REQUIRED WORK: Every picture is to be removed, and all the data is to be copied exactly.

EXTRACTED INFORMATION:
______

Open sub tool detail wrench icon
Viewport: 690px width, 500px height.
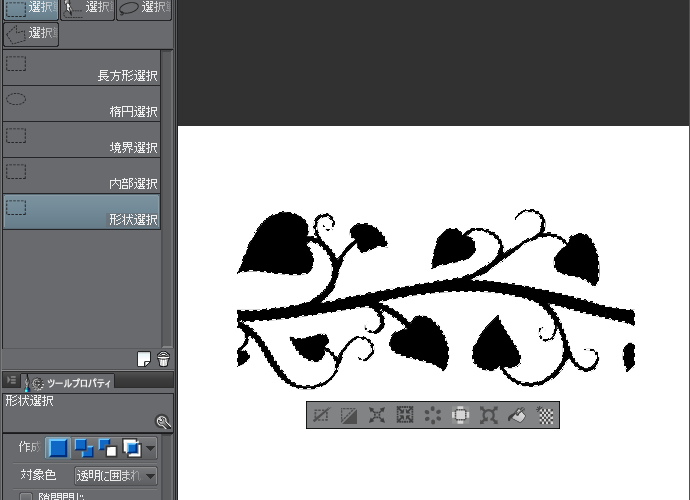[x=163, y=422]
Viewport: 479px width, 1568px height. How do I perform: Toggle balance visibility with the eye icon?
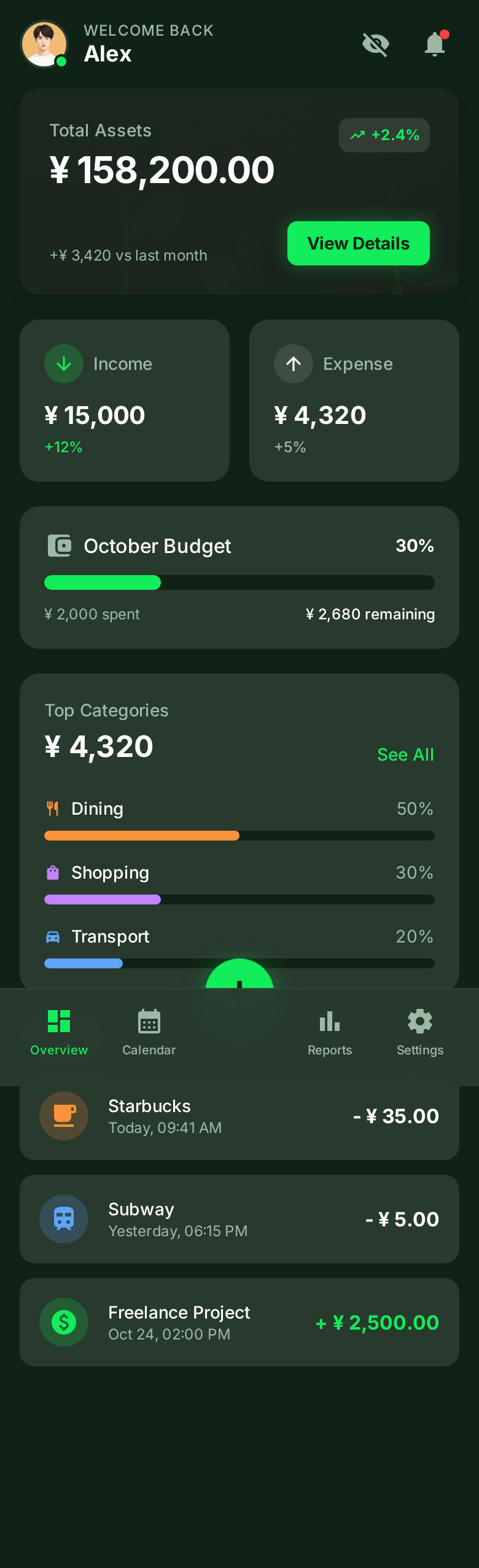coord(376,44)
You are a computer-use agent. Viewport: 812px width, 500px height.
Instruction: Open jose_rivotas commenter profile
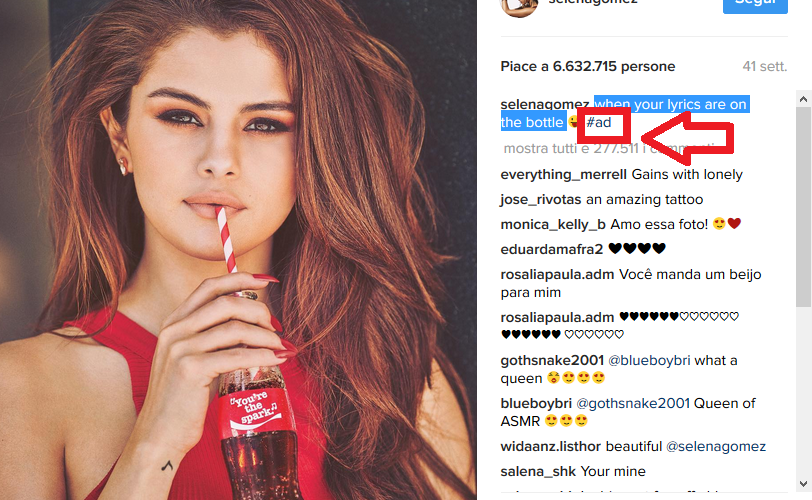click(541, 200)
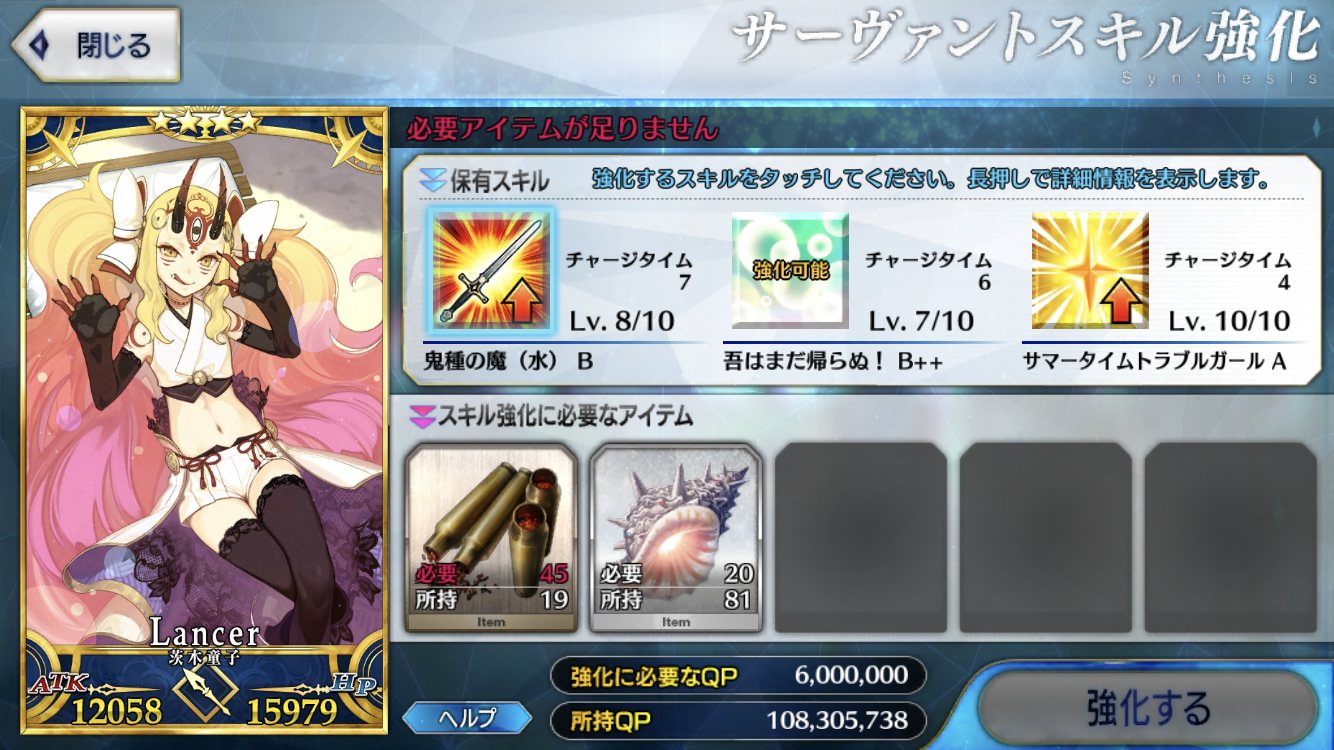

______

SOLUTION BELOW:
Open sub tool detail wrench icon
Viewport: 690px width, 500px height.
[x=163, y=422]
Viewport: 479px width, 1568px height. How do I perform: Toggle balance visibility with the eye icon?
coord(376,44)
You are a computer-use agent. Viewport: 812px width, 500px height.
Instruction: Open jose_rivotas commenter profile
click(541, 200)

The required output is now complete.